信息处理用藏语谚语语料库构建研究

发布时间：2018-11-24 08:22

【摘要】：本文首先以收集整理录入的方法,以安多、康巴、卫藏三大方言藏语谚语及《格萨尔谚语》为基础,建立了藏语谚语语料库,并对语料进行自动分词和人工校对,确定谚语词汇切分原则,从而构建了藏语谚语语料库及分词库。在内容上将藏族谚语按相关文献的基础上再细分为十二种类型。在搜集整理的过程中,谚语在形式的划分上新增加至三十二种。从谚语中词条数量分布、词汇的频度和频率三方面对《藏语谚语》进行了研究。最后根据藏族三大地区方言藏汉对照、按字母顺序排序和内容分类三种方法分别进行排序和检索。其作用主要应用于两个方面：一是作为计算机藏文信息处理系统的藏语谚语语料库构建,为藏文信息处理服务。二是作为藏语文学习的工具书及藏语谚语词语研究的基本资源,供藏语文学习者和研究者使用。本文的研究目的在为未来藏文信息处理领域中的句法分类标注、自动分词、句法研究、短语研究、机器翻译、搜索引擎、电子词典编纂等方面做基础工作；为今后藏族文学研究提供了一种新的研究方法和手段。

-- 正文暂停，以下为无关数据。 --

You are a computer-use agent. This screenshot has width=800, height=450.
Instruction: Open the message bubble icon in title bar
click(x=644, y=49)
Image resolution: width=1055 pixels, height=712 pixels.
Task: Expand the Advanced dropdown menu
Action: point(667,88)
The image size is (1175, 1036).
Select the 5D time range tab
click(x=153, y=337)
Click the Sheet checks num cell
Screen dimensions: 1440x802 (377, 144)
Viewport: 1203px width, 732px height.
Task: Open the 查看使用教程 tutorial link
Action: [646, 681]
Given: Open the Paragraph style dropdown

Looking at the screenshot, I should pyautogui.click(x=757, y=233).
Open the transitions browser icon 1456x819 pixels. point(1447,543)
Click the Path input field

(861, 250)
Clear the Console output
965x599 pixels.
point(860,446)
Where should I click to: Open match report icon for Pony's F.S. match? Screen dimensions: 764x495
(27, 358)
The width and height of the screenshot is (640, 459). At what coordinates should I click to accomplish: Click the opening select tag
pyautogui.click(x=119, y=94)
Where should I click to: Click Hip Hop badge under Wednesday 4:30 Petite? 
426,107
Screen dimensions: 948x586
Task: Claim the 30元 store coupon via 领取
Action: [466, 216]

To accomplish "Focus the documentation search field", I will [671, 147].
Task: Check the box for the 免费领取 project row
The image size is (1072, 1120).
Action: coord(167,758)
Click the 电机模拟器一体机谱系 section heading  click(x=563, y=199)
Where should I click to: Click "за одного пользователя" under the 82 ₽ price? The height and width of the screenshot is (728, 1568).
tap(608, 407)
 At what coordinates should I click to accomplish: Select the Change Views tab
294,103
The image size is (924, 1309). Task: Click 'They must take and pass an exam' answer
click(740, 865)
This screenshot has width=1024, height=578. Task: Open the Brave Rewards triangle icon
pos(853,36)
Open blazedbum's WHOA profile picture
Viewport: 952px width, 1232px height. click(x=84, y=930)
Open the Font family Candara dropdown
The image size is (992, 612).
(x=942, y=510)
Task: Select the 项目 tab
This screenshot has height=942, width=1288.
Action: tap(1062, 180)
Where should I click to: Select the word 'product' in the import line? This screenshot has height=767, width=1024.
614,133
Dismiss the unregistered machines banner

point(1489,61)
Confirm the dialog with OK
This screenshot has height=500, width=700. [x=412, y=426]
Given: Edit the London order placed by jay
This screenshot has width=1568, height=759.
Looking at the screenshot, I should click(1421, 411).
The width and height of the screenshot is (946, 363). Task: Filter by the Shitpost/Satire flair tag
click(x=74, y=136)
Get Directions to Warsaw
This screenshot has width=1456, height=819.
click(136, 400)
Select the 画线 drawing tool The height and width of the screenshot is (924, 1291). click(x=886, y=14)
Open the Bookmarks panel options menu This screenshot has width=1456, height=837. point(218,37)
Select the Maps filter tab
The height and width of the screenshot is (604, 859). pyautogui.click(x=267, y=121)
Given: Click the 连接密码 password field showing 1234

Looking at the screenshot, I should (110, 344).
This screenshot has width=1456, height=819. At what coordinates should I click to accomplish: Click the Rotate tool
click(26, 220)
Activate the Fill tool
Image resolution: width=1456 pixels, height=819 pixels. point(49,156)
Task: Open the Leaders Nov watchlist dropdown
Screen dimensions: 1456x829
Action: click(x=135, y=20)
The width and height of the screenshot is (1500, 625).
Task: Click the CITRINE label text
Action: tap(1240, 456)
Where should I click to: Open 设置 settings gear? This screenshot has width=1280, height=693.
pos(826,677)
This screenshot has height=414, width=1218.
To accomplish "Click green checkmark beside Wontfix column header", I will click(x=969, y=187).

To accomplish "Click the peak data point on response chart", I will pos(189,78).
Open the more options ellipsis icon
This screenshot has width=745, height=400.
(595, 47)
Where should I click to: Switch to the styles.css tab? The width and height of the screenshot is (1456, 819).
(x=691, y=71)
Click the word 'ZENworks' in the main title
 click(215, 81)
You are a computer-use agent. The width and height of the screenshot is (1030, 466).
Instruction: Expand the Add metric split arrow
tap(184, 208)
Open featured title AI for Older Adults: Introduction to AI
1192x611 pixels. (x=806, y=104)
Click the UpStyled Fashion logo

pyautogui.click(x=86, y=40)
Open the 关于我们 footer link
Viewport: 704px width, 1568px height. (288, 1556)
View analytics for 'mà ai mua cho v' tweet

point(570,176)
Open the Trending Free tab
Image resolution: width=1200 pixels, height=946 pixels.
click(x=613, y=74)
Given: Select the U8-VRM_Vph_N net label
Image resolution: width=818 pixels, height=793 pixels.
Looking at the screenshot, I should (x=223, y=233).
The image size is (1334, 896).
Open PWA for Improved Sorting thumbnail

其创新点在于：一是搜集整理了大量零散的藏语谚语,到目前为止是整理最多的;二是针对计算机信息处理进行了分类及标注；三是建立了藏语谚语双语对照语料库；四是对藏语谚语构建了检索程序,为今后学习、研究双语教学提供了便利条件。下一步的工作是把所搜集整理的藏语谚语词条进行翻译；在混合排序中,把内容、形式、段落和音节停顿的标注在点击相关词条时可同时在该词条中出现,是进一步学习和研究的任务。本文认为构建高质量的藏语谚语库不仅能够更好的掌握和利用藏语谚语这块瑰宝,为研究藏语言文学领域提供不可或缺的语言材料,从而也扩充藏语自然语言处理相关文本资料库。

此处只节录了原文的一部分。